What is asked for is the whole listing, given again word for word.
↓↓↓
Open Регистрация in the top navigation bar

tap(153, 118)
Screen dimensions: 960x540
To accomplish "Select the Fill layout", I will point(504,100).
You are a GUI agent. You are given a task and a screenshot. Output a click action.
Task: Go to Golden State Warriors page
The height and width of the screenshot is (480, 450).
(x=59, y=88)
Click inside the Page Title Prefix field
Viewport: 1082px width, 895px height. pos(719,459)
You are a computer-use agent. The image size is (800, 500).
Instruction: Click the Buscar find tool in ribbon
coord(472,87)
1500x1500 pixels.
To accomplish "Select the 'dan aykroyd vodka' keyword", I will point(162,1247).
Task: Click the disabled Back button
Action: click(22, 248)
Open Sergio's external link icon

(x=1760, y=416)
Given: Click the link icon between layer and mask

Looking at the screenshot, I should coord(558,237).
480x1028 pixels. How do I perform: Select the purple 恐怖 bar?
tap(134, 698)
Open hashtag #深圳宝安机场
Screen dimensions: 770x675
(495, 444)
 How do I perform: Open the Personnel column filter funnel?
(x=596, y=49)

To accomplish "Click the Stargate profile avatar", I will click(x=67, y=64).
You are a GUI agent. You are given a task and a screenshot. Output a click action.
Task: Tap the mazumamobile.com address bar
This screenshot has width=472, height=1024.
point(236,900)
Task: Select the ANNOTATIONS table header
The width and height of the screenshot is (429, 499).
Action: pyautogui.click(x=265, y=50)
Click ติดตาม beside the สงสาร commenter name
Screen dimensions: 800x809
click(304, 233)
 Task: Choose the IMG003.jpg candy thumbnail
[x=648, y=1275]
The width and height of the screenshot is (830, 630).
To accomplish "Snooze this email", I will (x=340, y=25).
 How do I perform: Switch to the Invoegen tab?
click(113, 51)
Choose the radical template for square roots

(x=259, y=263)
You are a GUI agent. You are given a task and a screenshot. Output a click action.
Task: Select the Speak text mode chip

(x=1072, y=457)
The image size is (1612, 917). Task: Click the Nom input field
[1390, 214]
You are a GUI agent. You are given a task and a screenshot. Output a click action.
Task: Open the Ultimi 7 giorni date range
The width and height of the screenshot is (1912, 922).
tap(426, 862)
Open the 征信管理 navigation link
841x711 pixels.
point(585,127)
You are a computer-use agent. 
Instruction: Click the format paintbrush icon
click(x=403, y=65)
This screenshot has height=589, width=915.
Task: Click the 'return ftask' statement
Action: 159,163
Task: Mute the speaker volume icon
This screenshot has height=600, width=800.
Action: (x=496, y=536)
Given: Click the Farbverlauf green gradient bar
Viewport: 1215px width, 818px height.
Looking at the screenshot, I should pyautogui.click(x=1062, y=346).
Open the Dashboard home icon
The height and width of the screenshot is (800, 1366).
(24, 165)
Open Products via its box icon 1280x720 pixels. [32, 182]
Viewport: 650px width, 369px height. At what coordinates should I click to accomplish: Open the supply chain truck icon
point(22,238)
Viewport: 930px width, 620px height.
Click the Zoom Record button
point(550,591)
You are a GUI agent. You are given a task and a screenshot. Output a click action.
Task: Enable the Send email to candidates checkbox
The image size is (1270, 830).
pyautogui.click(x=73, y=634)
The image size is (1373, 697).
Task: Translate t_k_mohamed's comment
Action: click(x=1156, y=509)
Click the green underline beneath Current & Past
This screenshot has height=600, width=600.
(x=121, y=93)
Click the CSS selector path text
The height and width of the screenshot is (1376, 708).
↑↑↑
_RESPONSE BELOW_
Open Регистрация in the top navigation bar

tap(153, 118)
Screen dimensions: 960x540
To accomplish "Select the Fill layout", I will point(504,100).
You are a GUI agent. You are given a task and a screenshot. Output a click action.
Task: Go to Golden State Warriors page
The height and width of the screenshot is (480, 450).
(x=59, y=88)
Click inside the Page Title Prefix field
Viewport: 1082px width, 895px height. pos(719,459)
You are a computer-use agent. The image size is (800, 500).
Instruction: Click the Buscar find tool in ribbon
coord(472,87)
1500x1500 pixels.
To accomplish "Select the 'dan aykroyd vodka' keyword", I will point(162,1247).
Task: Click the disabled Back button
Action: click(22, 248)
Open Sergio's external link icon

(x=1760, y=416)
Given: Click the link icon between layer and mask

Looking at the screenshot, I should coord(558,237).
480x1028 pixels. How do I perform: Select the purple 恐怖 bar?
tap(134, 698)
Open hashtag #深圳宝安机场
Screen dimensions: 770x675
(495, 444)
 How do I perform: Open the Personnel column filter funnel?
(x=596, y=49)

To accomplish "Click the Stargate profile avatar", I will click(x=67, y=64).
You are a GUI agent. You are given a task and a screenshot. Output a click action.
Task: Tap the mazumamobile.com address bar
This screenshot has width=472, height=1024.
point(236,900)
Task: Select the ANNOTATIONS table header
The width and height of the screenshot is (429, 499).
Action: pyautogui.click(x=265, y=50)
Click ติดตาม beside the สงสาร commenter name
Screen dimensions: 800x809
click(304, 233)
 Task: Choose the IMG003.jpg candy thumbnail
[x=648, y=1275]
The width and height of the screenshot is (830, 630).
To accomplish "Snooze this email", I will (x=340, y=25).
 How do I perform: Switch to the Invoegen tab?
click(113, 51)
Choose the radical template for square roots

(x=259, y=263)
You are a GUI agent. You are given a task and a screenshot. Output a click action.
Task: Select the Speak text mode chip

(x=1072, y=457)
The image size is (1612, 917). Task: Click the Nom input field
[1390, 214]
You are a GUI agent. You are given a task and a screenshot. Output a click action.
Task: Open the Ultimi 7 giorni date range
The width and height of the screenshot is (1912, 922).
tap(426, 862)
Open the 征信管理 navigation link
841x711 pixels.
point(585,127)
You are a computer-use agent. 
Instruction: Click the format paintbrush icon
click(x=403, y=65)
This screenshot has height=589, width=915.
Task: Click the 'return ftask' statement
Action: 159,163
Task: Mute the speaker volume icon
This screenshot has height=600, width=800.
Action: (x=496, y=536)
Given: Click the Farbverlauf green gradient bar
Viewport: 1215px width, 818px height.
Looking at the screenshot, I should pyautogui.click(x=1062, y=346).
Open the Dashboard home icon
The height and width of the screenshot is (800, 1366).
(24, 165)
Open Products via its box icon 1280x720 pixels. [32, 182]
Viewport: 650px width, 369px height. At what coordinates should I click to accomplish: Open the supply chain truck icon
point(22,238)
Viewport: 930px width, 620px height.
Click the Zoom Record button
point(550,591)
You are a GUI agent. You are given a task and a screenshot. Output a click action.
Task: Enable the Send email to candidates checkbox
The image size is (1270, 830).
pyautogui.click(x=73, y=634)
The image size is (1373, 697).
Task: Translate t_k_mohamed's comment
Action: click(x=1156, y=509)
Click the green underline beneath Current & Past
This screenshot has height=600, width=600.
(x=121, y=93)
Click the CSS selector path text
The height and width of the screenshot is (1376, 708).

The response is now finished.